Given instruction 1
In the piece on corporate worship, who is quoted as saying "Transcendence presupposes immanence"?
··· Extract to read ···
When's the last time God came knocking when you were in a worship service? Today on Music Matters, I want to ask an experiential question: What happens to your heart when you are in corporate worship?

God is everywhere. He's not more present in corporate worship than he is in a library. He's not more present with you when you are reading the Bible than when you reading the newspaper. The Bible teaches that God is omnipresent—he's everywhere! David rhetorically asks, "Where can I flee from your Spirit?" The answer is "Nowhere."

But God being everywhere does not diminish our experience of Him in corporate worship. As John Frame says, "Transcendence presupposes immanence. If God is everywhere, then he is most certainly here."

All of our worship, all of our life, for all eternity, God is with us. He is over and above us, high and lifted up, mysterious. He is closer than a brother. And because he is God, he can do both. But we experience his presence in different ways. We are limited in our ability to absorb all the data about God and his manifest presence in our lives. But he mercifully enables us to partially perceive his constant presence with us.

So, I come back to my original question: When is the last time God revealed himself to you? When is the last time you heard his voice in the garden, and rather than hid yourself, ran to him? When is the last time you met with God in corporate worship? Just think about it.

I'm not saying that God has to rattle your teeth every time you enter the church. But the worship of God is experimental, unpredictable — what I mean is that if your worship and all the trimmings surrounding it is predicable, then you have long since ceased to worship God and you are just going through the motions. You have every right to be bored if you are sitting around, singing the same boring songs about the same boring God that no one believes really matters in today's world.

Well, the Bible says He does matter, and because he does matter, worship matters and music matters.

Make room for God in your worship and see what happens when He fills your heart with himself!
··· Dataset records ···
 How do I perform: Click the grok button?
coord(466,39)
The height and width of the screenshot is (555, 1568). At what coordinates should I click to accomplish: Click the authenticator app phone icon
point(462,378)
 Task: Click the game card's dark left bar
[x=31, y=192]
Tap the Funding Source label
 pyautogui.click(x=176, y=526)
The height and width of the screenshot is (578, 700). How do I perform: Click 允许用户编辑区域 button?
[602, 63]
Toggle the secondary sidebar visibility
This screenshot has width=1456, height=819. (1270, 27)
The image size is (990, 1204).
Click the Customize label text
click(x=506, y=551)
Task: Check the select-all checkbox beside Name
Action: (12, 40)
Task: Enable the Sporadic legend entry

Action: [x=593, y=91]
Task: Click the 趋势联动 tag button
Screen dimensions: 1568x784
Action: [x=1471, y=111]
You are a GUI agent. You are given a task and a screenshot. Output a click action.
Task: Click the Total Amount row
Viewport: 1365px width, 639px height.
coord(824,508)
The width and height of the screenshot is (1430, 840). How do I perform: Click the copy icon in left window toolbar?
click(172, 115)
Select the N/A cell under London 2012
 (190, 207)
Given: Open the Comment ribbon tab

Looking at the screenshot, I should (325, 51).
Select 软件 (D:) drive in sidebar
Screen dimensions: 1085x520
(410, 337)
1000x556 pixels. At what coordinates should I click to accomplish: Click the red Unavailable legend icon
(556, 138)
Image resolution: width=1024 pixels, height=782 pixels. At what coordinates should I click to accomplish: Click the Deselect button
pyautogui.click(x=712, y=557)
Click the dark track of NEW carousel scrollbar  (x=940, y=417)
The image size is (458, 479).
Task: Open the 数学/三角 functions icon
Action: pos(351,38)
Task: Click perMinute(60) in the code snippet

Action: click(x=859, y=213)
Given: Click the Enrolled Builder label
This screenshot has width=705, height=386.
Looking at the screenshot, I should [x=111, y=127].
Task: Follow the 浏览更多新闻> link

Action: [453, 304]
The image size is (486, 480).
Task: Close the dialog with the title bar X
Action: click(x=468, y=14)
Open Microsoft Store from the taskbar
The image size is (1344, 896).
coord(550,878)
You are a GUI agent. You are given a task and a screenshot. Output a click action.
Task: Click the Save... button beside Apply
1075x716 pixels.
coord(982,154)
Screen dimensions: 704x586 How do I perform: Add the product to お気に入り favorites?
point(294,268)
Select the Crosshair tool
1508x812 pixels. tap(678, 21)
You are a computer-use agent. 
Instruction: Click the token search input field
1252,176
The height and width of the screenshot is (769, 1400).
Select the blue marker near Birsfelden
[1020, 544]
···
Given instruction 2
Copy out lines from the records word for word, beginning at the line that contains "The width and" and stopping after the line that contains "pyautogui.click(x=712, y=557)".

Complete response 1
John Frame

Complete response 2
The width and height of the screenshot is (1430, 840). How do I perform: Click the copy icon in left window toolbar?
click(172, 115)
Select the N/A cell under London 2012
 (190, 207)
Given: Open the Comment ribbon tab

Looking at the screenshot, I should (325, 51).
Select 软件 (D:) drive in sidebar
Screen dimensions: 1085x520
(410, 337)
1000x556 pixels. At what coordinates should I click to accomplish: Click the red Unavailable legend icon
(556, 138)
Image resolution: width=1024 pixels, height=782 pixels. At what coordinates should I click to accomplish: Click the Deselect button
pyautogui.click(x=712, y=557)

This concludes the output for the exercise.